The hot-cold ritual feels satisfying in the moment because there is a visible flush and a perceptible change in the skin’s surface. That sensation is real. The cause assigned to it — the pores opening and closing — is not.
So what is actually going on?
The hot-and-cold habit persists because it is sensory. You can feel the heat. You can feel the cold. The skin looks different after. Something is clearly happening.
It is. Just not what the explanation says.
Hot water softens sebum slightly and dilates vessels. Cold water constricts them. The visible result feels like “opened” and “closed” because the flush and its disappearance are noticeable.

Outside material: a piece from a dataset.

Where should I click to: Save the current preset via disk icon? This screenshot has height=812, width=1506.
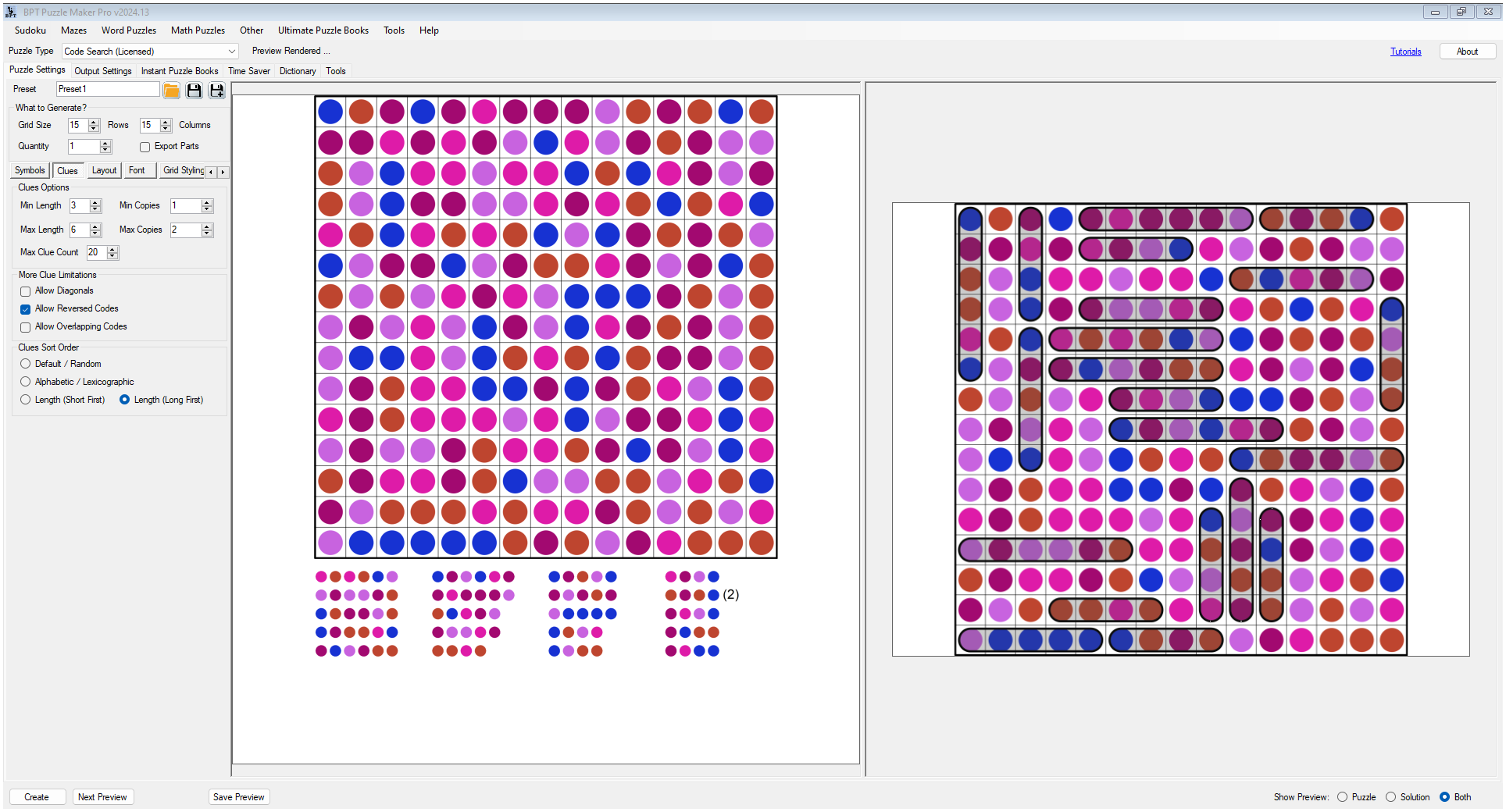(194, 91)
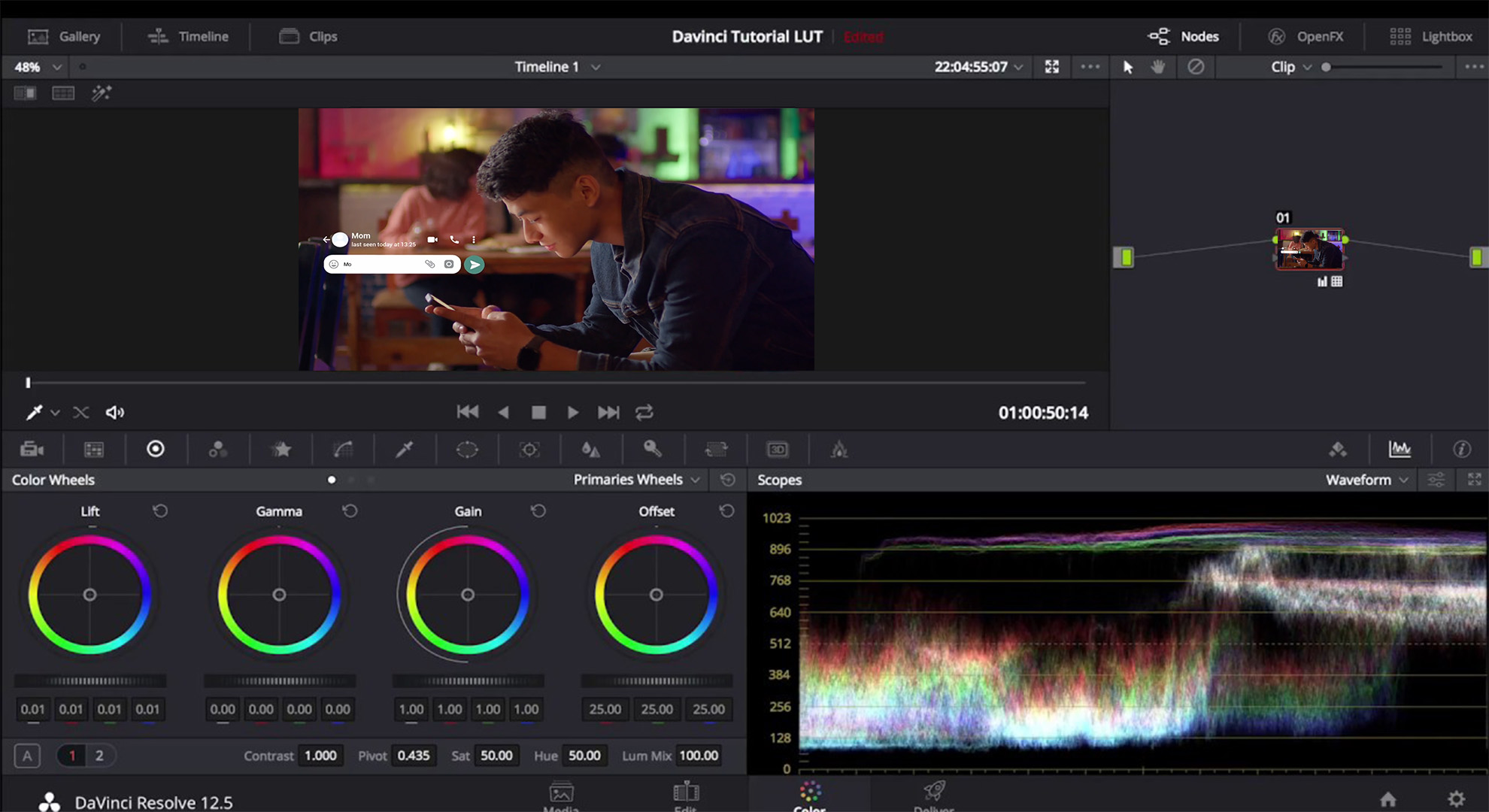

But the pore itself has not changed.
What the habit is actually doing over time is stressing the capillary network, weakening the barrier with repeated heat exposure, and — in some skin types — building the conditions for persistent redness and enlarged broken capillaries.
The adjustment is simple. Wash with lukewarm water. Skip the cold rinse. Focus on what actually influences pore appearance: sebum production, consistent gentle exfoliation, and sun protection.
The real question is not “Which temperature cleans better?” The better question is:
What is the cleansing routine actually doing to the skin underneath — and is the barrier coming out of it intact?
FAQ
Q: If hot water doesn’t open pores, why does my skin feel cleaner after a hot shower?
The warmth softens sebum, making it easier to dislodge from the surface and pore openings. So the skin genuinely does clean more easily with warm water — but not because the pore widened. The follicle opening stays the same size. The material inside it became softer and more movable. That is a useful property of warmth for cleansing, which is why lukewarm water is recommended rather than cold. The problem is the extremes — very hot water strips the barrier alongside the sebum, and the cold shock afterward adds vascular stress without adding cleaning benefit.
Q: My pores look larger after I sweat or get hot. Doesn’t that mean they’re opening?
What you’re seeing is the skin around the pore becoming slightly swollen from heat and fluid, which can make the pore opening appear more prominent. It is also possible that increased sebum production during heat causes more material to fill the follicle, which stretches the opening slightly. Neither of these is the same as the pore actively opening through muscular contraction. The appearance changes. The mechanism is not what the word “opening” implies.
Q: I’ve been doing hot-cold rinsing for years. Is the damage permanent?
Broken capillaries that have appeared over years of thermal stress are difficult to reverse without a procedure — laser treatments can target them. But stopping the habit does prevent further damage and allows the barrier to recover. The barrier, which is more disrupted by heat than most people realize, tends to stabilize within a few weeks of consistent lukewarm cleansing. Persistent redness and flush-prone skin often improve noticeably once the thermal stress is removed.